(Stored data entries)
----

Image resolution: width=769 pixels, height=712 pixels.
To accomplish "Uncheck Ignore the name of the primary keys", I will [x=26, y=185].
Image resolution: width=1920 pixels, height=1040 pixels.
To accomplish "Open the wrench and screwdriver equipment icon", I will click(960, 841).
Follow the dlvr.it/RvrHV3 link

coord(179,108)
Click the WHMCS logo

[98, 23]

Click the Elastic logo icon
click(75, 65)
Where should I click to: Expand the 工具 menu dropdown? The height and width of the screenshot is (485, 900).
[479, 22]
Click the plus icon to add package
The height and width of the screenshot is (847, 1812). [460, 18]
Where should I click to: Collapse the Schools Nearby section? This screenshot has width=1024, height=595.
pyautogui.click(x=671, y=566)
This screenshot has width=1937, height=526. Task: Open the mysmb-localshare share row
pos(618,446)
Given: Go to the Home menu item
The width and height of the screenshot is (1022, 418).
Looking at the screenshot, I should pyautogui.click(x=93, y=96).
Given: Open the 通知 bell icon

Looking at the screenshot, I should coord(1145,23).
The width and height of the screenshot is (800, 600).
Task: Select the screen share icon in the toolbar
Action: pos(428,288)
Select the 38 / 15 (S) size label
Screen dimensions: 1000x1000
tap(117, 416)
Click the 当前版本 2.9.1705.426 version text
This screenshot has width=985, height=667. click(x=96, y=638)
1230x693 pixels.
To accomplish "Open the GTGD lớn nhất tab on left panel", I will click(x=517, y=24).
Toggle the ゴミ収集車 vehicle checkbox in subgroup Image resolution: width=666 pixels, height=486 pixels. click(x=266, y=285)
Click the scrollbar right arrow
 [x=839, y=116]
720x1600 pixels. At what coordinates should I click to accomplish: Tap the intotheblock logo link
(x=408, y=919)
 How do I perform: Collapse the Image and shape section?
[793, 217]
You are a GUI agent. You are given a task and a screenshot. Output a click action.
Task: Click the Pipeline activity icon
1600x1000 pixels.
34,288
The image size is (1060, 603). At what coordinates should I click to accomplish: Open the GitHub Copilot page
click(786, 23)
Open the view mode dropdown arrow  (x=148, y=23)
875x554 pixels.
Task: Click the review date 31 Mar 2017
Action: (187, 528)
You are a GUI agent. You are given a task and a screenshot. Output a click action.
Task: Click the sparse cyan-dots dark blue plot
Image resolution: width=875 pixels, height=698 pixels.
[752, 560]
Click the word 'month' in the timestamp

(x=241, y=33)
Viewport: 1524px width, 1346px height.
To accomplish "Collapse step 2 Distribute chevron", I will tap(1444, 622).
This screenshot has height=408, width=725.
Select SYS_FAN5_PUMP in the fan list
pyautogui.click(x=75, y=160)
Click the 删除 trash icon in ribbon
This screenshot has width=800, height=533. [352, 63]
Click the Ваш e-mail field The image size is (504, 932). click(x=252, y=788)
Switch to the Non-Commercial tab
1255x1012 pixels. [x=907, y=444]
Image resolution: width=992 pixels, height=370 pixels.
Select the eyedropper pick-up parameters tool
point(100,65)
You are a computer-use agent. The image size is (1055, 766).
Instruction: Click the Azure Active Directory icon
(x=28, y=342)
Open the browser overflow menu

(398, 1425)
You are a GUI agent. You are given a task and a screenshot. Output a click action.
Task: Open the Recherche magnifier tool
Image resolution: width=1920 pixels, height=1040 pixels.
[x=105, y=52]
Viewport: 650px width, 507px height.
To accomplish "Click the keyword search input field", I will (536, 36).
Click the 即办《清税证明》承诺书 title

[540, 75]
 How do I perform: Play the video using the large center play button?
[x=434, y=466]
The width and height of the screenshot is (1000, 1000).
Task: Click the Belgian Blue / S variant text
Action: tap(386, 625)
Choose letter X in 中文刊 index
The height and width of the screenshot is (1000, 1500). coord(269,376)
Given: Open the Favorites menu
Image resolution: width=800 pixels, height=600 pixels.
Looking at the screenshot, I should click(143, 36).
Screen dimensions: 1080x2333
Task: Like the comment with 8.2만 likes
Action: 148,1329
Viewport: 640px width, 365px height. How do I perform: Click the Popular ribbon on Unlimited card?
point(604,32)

----

## Assigned task
Write out the complete set of records exactly as given.

## Answer space
Image resolution: width=769 pixels, height=712 pixels.
To accomplish "Uncheck Ignore the name of the primary keys", I will [x=26, y=185].
Image resolution: width=1920 pixels, height=1040 pixels.
To accomplish "Open the wrench and screwdriver equipment icon", I will click(960, 841).
Follow the dlvr.it/RvrHV3 link

coord(179,108)
Click the WHMCS logo

[98, 23]

Click the Elastic logo icon
click(75, 65)
Where should I click to: Expand the 工具 menu dropdown? The height and width of the screenshot is (485, 900).
[479, 22]
Click the plus icon to add package
The height and width of the screenshot is (847, 1812). [460, 18]
Where should I click to: Collapse the Schools Nearby section? This screenshot has width=1024, height=595.
pyautogui.click(x=671, y=566)
This screenshot has width=1937, height=526. Task: Open the mysmb-localshare share row
pos(618,446)
Given: Go to the Home menu item
The width and height of the screenshot is (1022, 418).
Looking at the screenshot, I should pyautogui.click(x=93, y=96).
Given: Open the 通知 bell icon

Looking at the screenshot, I should coord(1145,23).
The width and height of the screenshot is (800, 600).
Task: Select the screen share icon in the toolbar
Action: pos(428,288)
Select the 38 / 15 (S) size label
Screen dimensions: 1000x1000
tap(117, 416)
Click the 当前版本 2.9.1705.426 version text
This screenshot has width=985, height=667. click(x=96, y=638)
1230x693 pixels.
To accomplish "Open the GTGD lớn nhất tab on left panel", I will click(x=517, y=24).
Toggle the ゴミ収集車 vehicle checkbox in subgroup Image resolution: width=666 pixels, height=486 pixels. click(x=266, y=285)
Click the scrollbar right arrow
 [x=839, y=116]
720x1600 pixels. At what coordinates should I click to accomplish: Tap the intotheblock logo link
(x=408, y=919)
 How do I perform: Collapse the Image and shape section?
[793, 217]
You are a GUI agent. You are given a task and a screenshot. Output a click action.
Task: Click the Pipeline activity icon
1600x1000 pixels.
34,288
The image size is (1060, 603). At what coordinates should I click to accomplish: Open the GitHub Copilot page
click(786, 23)
Open the view mode dropdown arrow  (x=148, y=23)
875x554 pixels.
Task: Click the review date 31 Mar 2017
Action: (187, 528)
You are a GUI agent. You are given a task and a screenshot. Output a click action.
Task: Click the sparse cyan-dots dark blue plot
Image resolution: width=875 pixels, height=698 pixels.
[752, 560]
Click the word 'month' in the timestamp

(x=241, y=33)
Viewport: 1524px width, 1346px height.
To accomplish "Collapse step 2 Distribute chevron", I will tap(1444, 622).
This screenshot has height=408, width=725.
Select SYS_FAN5_PUMP in the fan list
pyautogui.click(x=75, y=160)
Click the 删除 trash icon in ribbon
This screenshot has width=800, height=533. [352, 63]
Click the Ваш e-mail field The image size is (504, 932). click(x=252, y=788)
Switch to the Non-Commercial tab
1255x1012 pixels. [x=907, y=444]
Image resolution: width=992 pixels, height=370 pixels.
Select the eyedropper pick-up parameters tool
point(100,65)
You are a computer-use agent. The image size is (1055, 766).
Instruction: Click the Azure Active Directory icon
(x=28, y=342)
Open the browser overflow menu

(398, 1425)
You are a GUI agent. You are given a task and a screenshot. Output a click action.
Task: Open the Recherche magnifier tool
Image resolution: width=1920 pixels, height=1040 pixels.
[x=105, y=52]
Viewport: 650px width, 507px height.
To accomplish "Click the keyword search input field", I will (536, 36).
Click the 即办《清税证明》承诺书 title

[540, 75]
 How do I perform: Play the video using the large center play button?
[x=434, y=466]
The width and height of the screenshot is (1000, 1000).
Task: Click the Belgian Blue / S variant text
Action: tap(386, 625)
Choose letter X in 中文刊 index
The height and width of the screenshot is (1000, 1500). coord(269,376)
Given: Open the Favorites menu
Image resolution: width=800 pixels, height=600 pixels.
Looking at the screenshot, I should click(143, 36).
Screen dimensions: 1080x2333
Task: Like the comment with 8.2만 likes
Action: 148,1329
Viewport: 640px width, 365px height. How do I perform: Click the Popular ribbon on Unlimited card?
point(604,32)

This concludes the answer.